À trois ans, il dépasse 95 %. Ce sont des entreprises pérennes, parce qu’il y a une vraie sélection en amont. Nous n’instruisons que les projets viables. Ce travail est mené par des experts bénévoles (comptables, banquiers, assureurs). Notre rôle est de confronter les porteurs à la réalité de leur marché. Soit les indicateurs sont au vert, soit nous leur demandons de revoir leur copie. Le but n’est pas de faire un chèque en blanc.
Les profils ont-ils changé ?
Beaucoup. Les créateurs sont plus jeunes - souvent 25 à 30 ans, contre 40 à 50 il y a dix ans - avec de plus en plus de femmes.

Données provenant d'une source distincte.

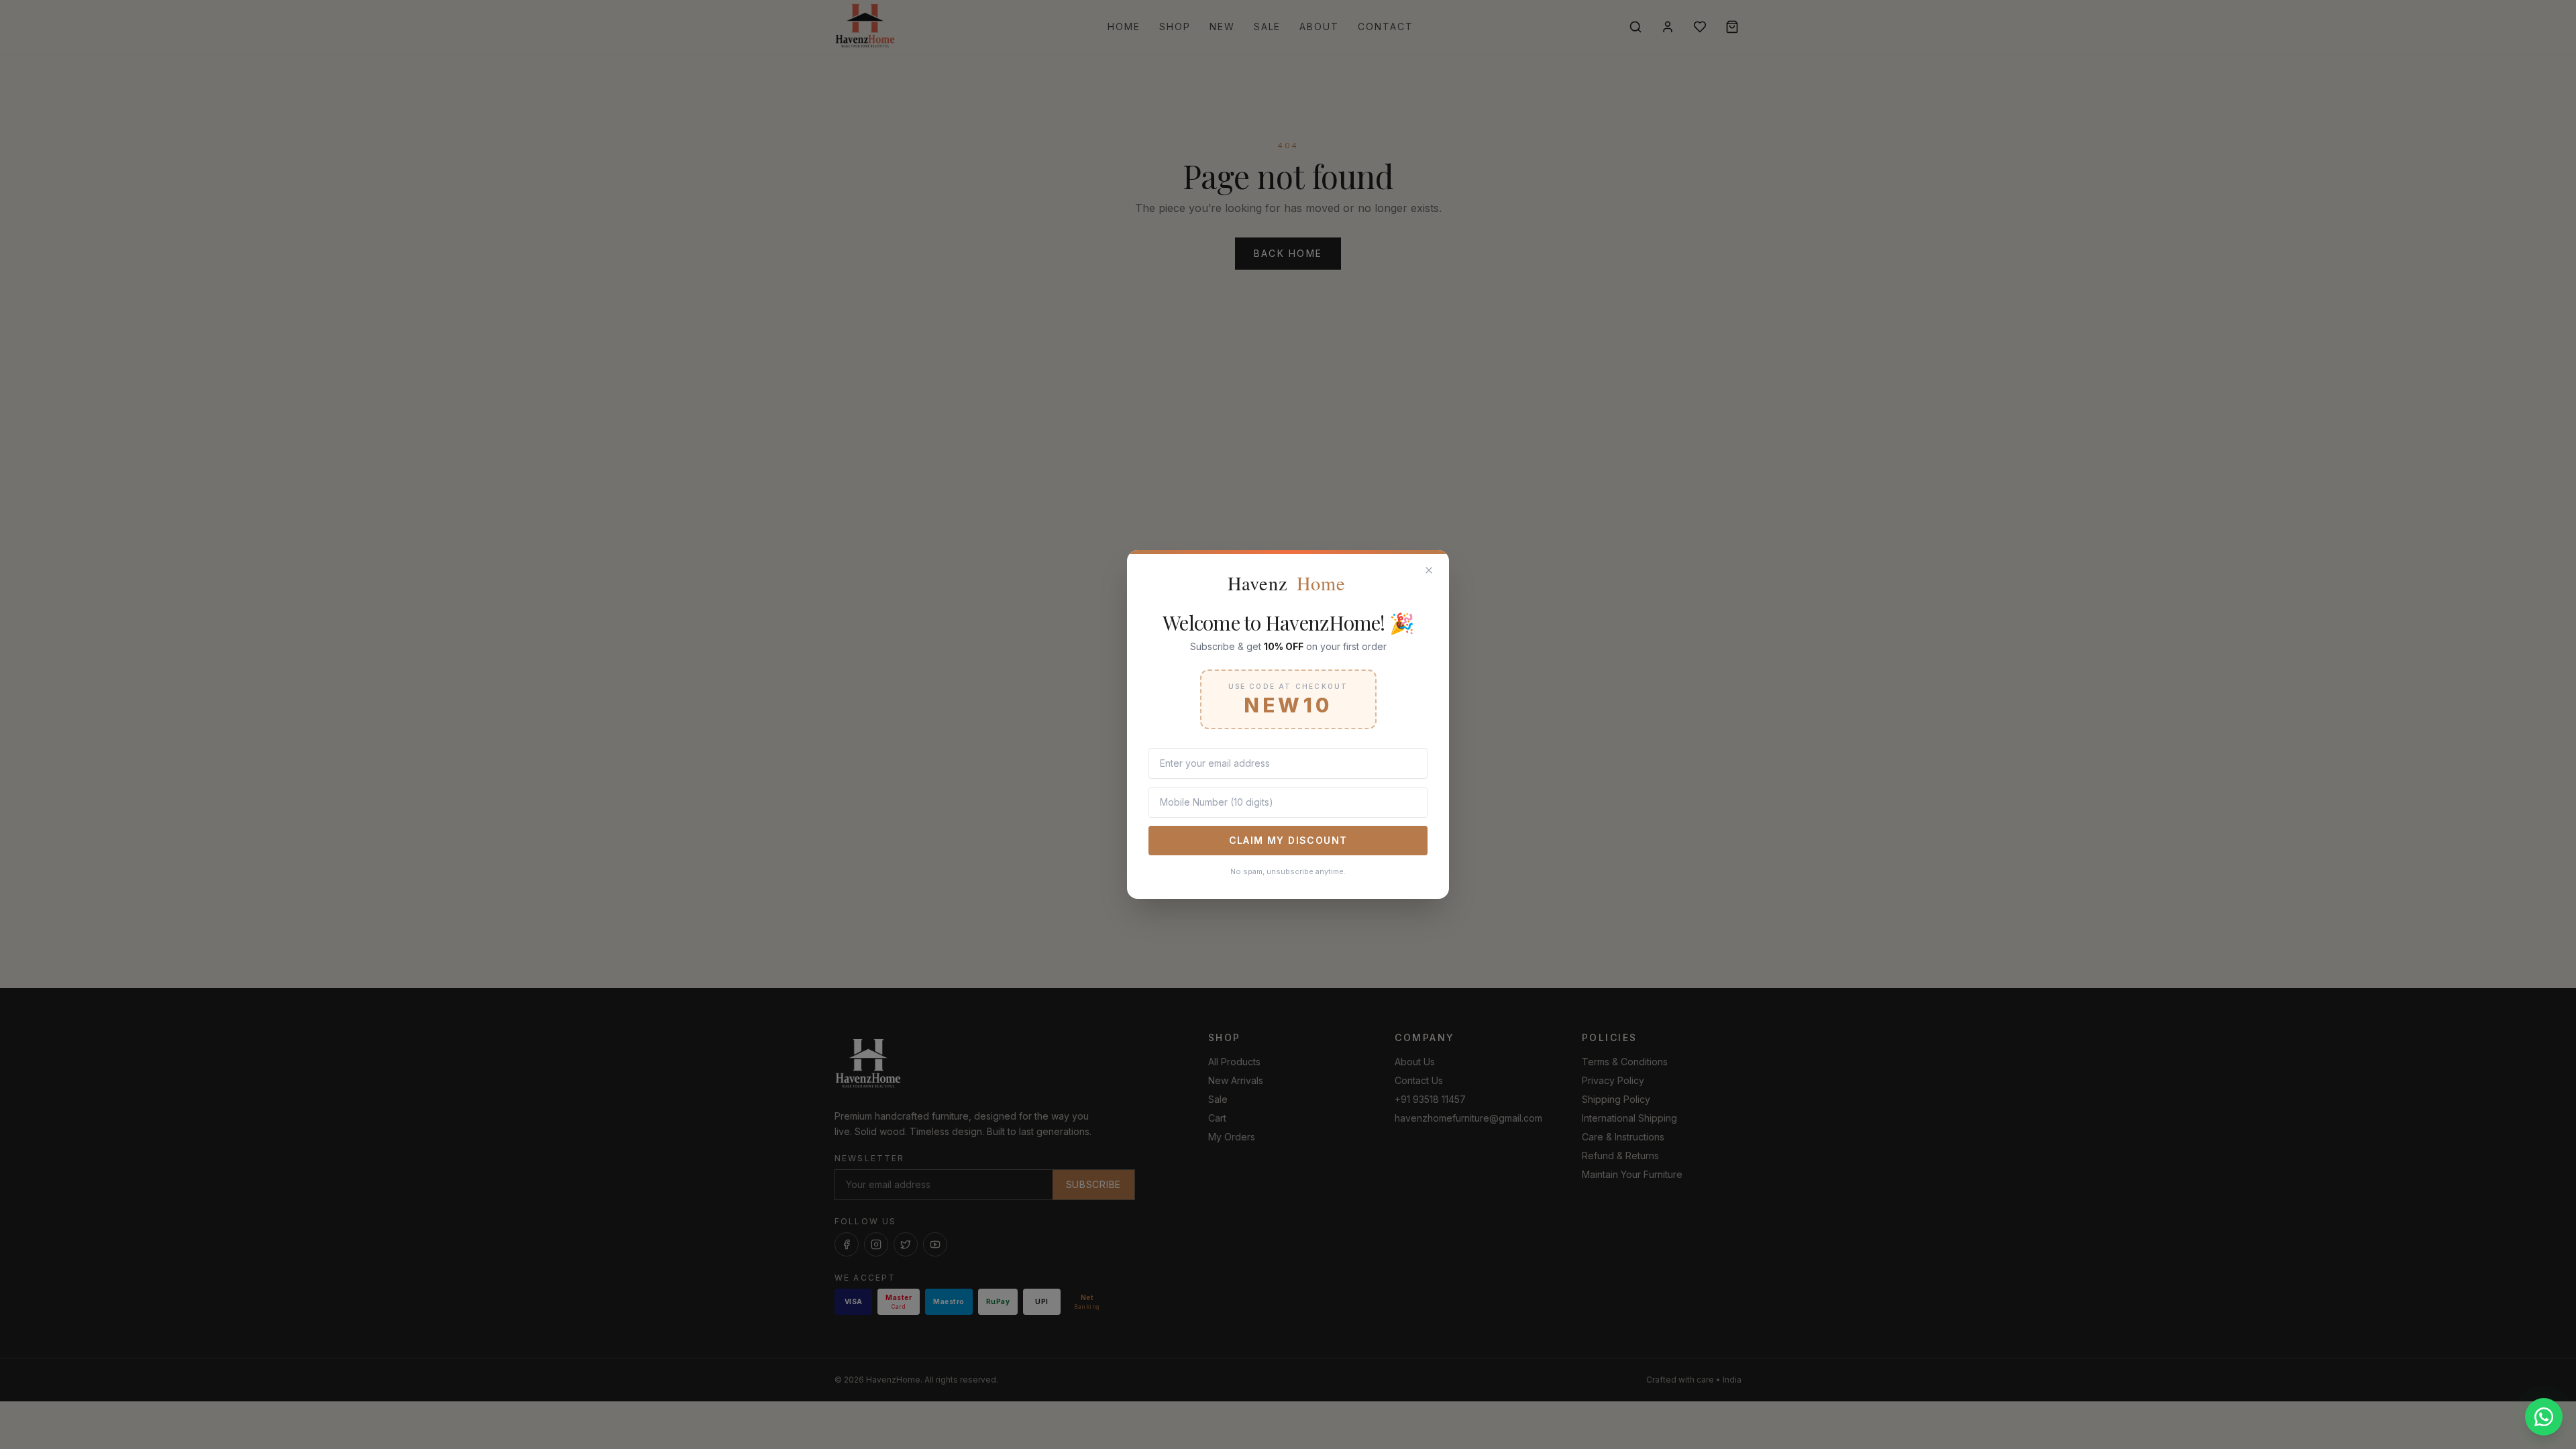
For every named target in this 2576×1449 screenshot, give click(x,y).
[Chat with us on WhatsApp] (2544, 1417)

L’entrepreneuriat féminin est un axe fort, dans le cadre de la politique RSE d’Initiative France. Le Covid, les ruptures conventionnelles et le statut d’auto-entrepreneur ont aussi nourri les reconversions.
La proximité de Monaco est-elle une chance ou une concurrence ?

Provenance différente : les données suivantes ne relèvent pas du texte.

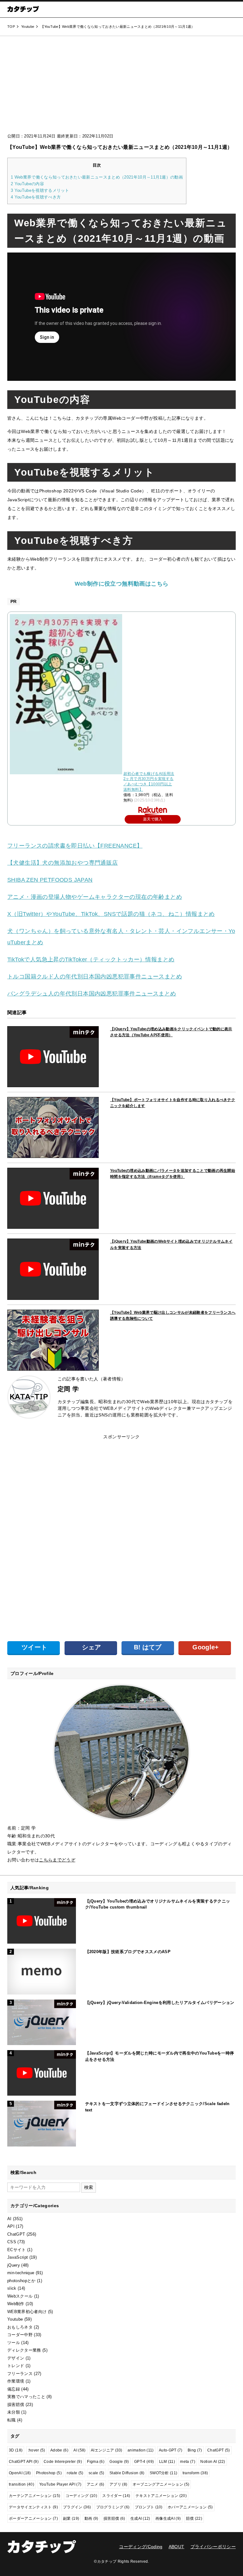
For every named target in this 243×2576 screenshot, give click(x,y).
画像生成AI (168, 2518)
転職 (11, 2420)
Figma (95, 2461)
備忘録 (13, 2389)
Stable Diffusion (126, 2473)
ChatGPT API (24, 2461)
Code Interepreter (63, 2461)
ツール (13, 2342)
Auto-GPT (171, 2450)
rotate (75, 2473)
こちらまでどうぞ (57, 1859)
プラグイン (77, 2507)
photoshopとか (21, 2280)
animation (141, 2450)
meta (187, 2461)
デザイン (15, 2358)
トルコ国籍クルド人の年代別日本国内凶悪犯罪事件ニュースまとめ (94, 976)
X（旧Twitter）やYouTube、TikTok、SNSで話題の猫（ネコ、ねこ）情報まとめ (111, 914)
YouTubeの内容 (27, 183)
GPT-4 (144, 2461)
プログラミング (113, 2507)
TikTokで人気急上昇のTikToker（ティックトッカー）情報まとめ (90, 959)
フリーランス (20, 2373)
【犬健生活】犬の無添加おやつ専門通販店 (62, 863)
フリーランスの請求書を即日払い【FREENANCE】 (74, 846)
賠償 (194, 2518)
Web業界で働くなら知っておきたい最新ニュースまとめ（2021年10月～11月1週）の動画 (97, 177)
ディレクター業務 (24, 2350)
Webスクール (20, 2296)
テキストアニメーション (161, 2496)
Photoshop (49, 2473)
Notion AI (212, 2461)
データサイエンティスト (33, 2507)
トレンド (15, 2365)
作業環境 (15, 2381)
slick (11, 2288)
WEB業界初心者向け (27, 2311)
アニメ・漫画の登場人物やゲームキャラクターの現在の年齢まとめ (94, 897)
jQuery (13, 2265)
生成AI (140, 2518)
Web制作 (15, 2303)
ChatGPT (16, 2234)
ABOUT (176, 2546)
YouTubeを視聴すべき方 (36, 197)
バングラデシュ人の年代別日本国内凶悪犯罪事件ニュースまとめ (91, 993)
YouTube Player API (60, 2484)
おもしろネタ (20, 2327)
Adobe (59, 2450)
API (11, 2226)
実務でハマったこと (26, 2396)
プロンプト (149, 2507)
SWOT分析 (164, 2473)
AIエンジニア (106, 2450)
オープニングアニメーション (161, 2484)
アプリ (118, 2484)
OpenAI (20, 2473)
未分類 (13, 2412)
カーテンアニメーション (34, 2496)
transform (195, 2473)
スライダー (116, 2496)
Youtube (15, 2319)
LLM (167, 2461)
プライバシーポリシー (213, 2546)
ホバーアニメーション (190, 2507)
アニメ (95, 2484)
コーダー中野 (20, 2334)
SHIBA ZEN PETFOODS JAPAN (50, 880)
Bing (195, 2450)
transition (21, 2484)
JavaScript (17, 2257)
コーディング (81, 2496)
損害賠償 (15, 2404)
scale (96, 2473)
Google (119, 2461)
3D (15, 2450)
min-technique (20, 2272)
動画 (91, 2518)
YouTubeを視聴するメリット (40, 190)
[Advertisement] (121, 86)
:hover (36, 2450)
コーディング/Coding (140, 2546)
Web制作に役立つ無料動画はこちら (122, 584)
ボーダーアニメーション (33, 2518)
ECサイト (16, 2249)
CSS (11, 2241)
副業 (71, 2518)
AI (9, 2218)
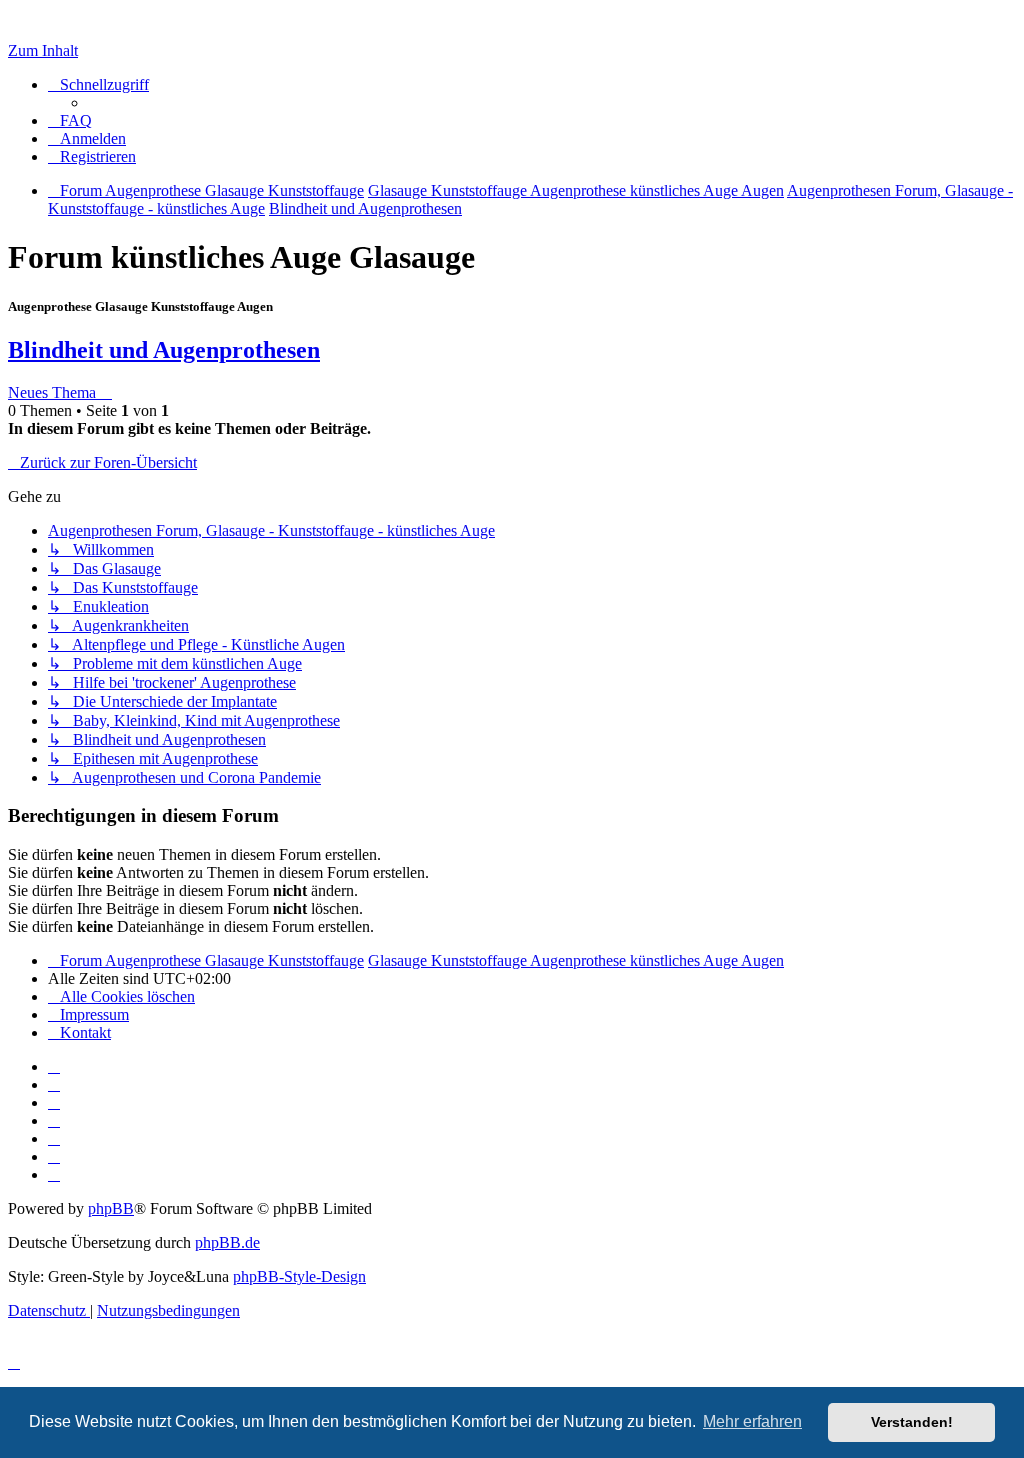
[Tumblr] (54, 1156)
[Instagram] (54, 1120)
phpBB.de (227, 1242)
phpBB (111, 1208)
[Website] (54, 1066)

Plutôt une chance. Monaco, c’est un monde à part. Nos entreprises de services aux entreprises y travaillent beaucoup, dans le yachting, par exemple. Et la moitié des actifs du bassin travaillent en Principauté. Économiquement, c’est un poids considérable. À cela s’ajoute l’Italie du Nord, un réservoir de clientèle sur les douze mois de l’année, car il faut faire un chiffre sur l’année entière, pas seulement sur la belle saison.

Le tourisme mentonnais s’est-il endormi ?

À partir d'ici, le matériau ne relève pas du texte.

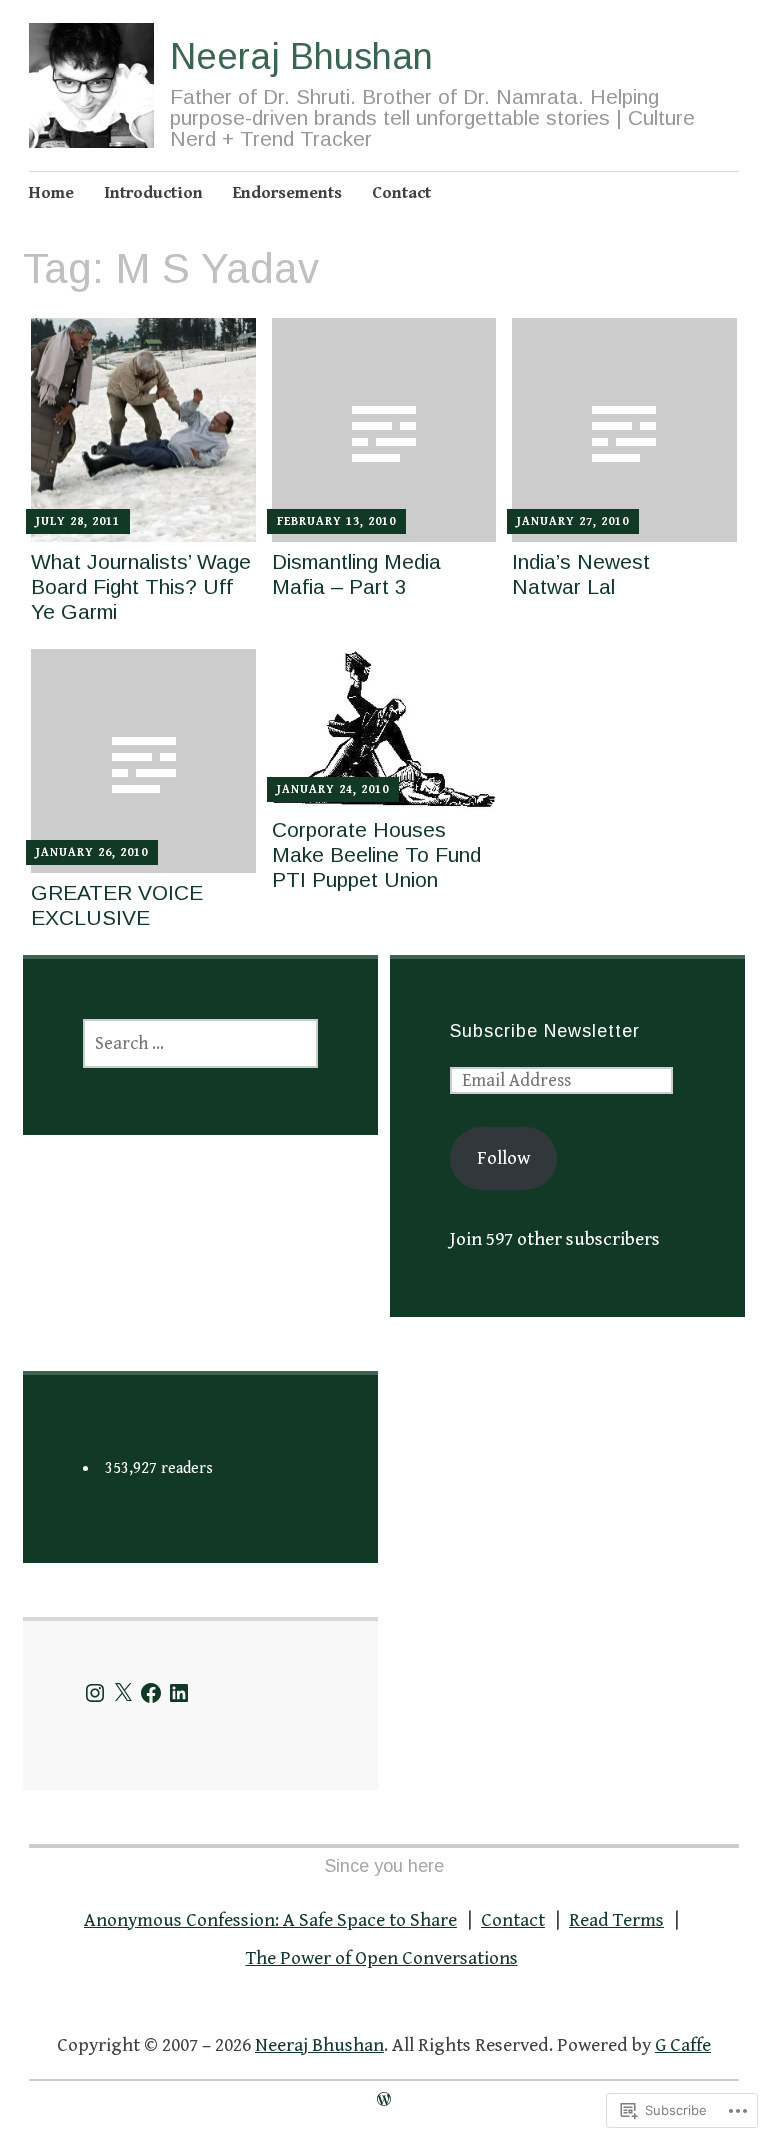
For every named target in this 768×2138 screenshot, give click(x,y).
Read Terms (616, 1920)
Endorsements (287, 193)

Il gagne des points d’année en année. La Fête du citron bat des records de fréquentation, l’esplanade des Sablettes s’est développée, et l’on s’oriente vers un tourisme quatre saisons. Pour les entrepreneurs bien positionnés, c’est un moteur de croissance. Ils ouvrent un deuxième point de vente, ou se repositionnent.
La municipalité veut relancer des axes commerciaux dans le Vieux-Menton, comme la rue Longue. Pouvez-vous y contribuer ?
Oui, en complément des autres acteurs. C’est une bonne idée. Ces locaux voûtés se prêtent bien à l’artisanat d’art. Nous venons d’ailleurs d’épauler un café qui doit ouvrir, avant la saison, au pied de la basilique Saint-Michel Archange, porté par deux frères. Et nous gérons déjà deux boutiques éphémères, sur la promenade des Sablettes et face à la mairie de Beausoleil, pour les artisans et commerçants qui ne peuvent pas tenir une boutique à l’année.
Comment accompagner concrètement ces installations ?
Il faut d’abord que la collectivité établisse une cartographie à jour des baux, publics et privés. Ensuite, des dispositifs permettent de suivre une personne pendant six mois pour tester son activité, avant un éventuel bail commercial classique. C’est de la dentelle, mais l’offre peut susciter la demande. Lors de l’aménagement des Sablettes, nous avions déjà accompagné près de 90 % des entrepreneurs.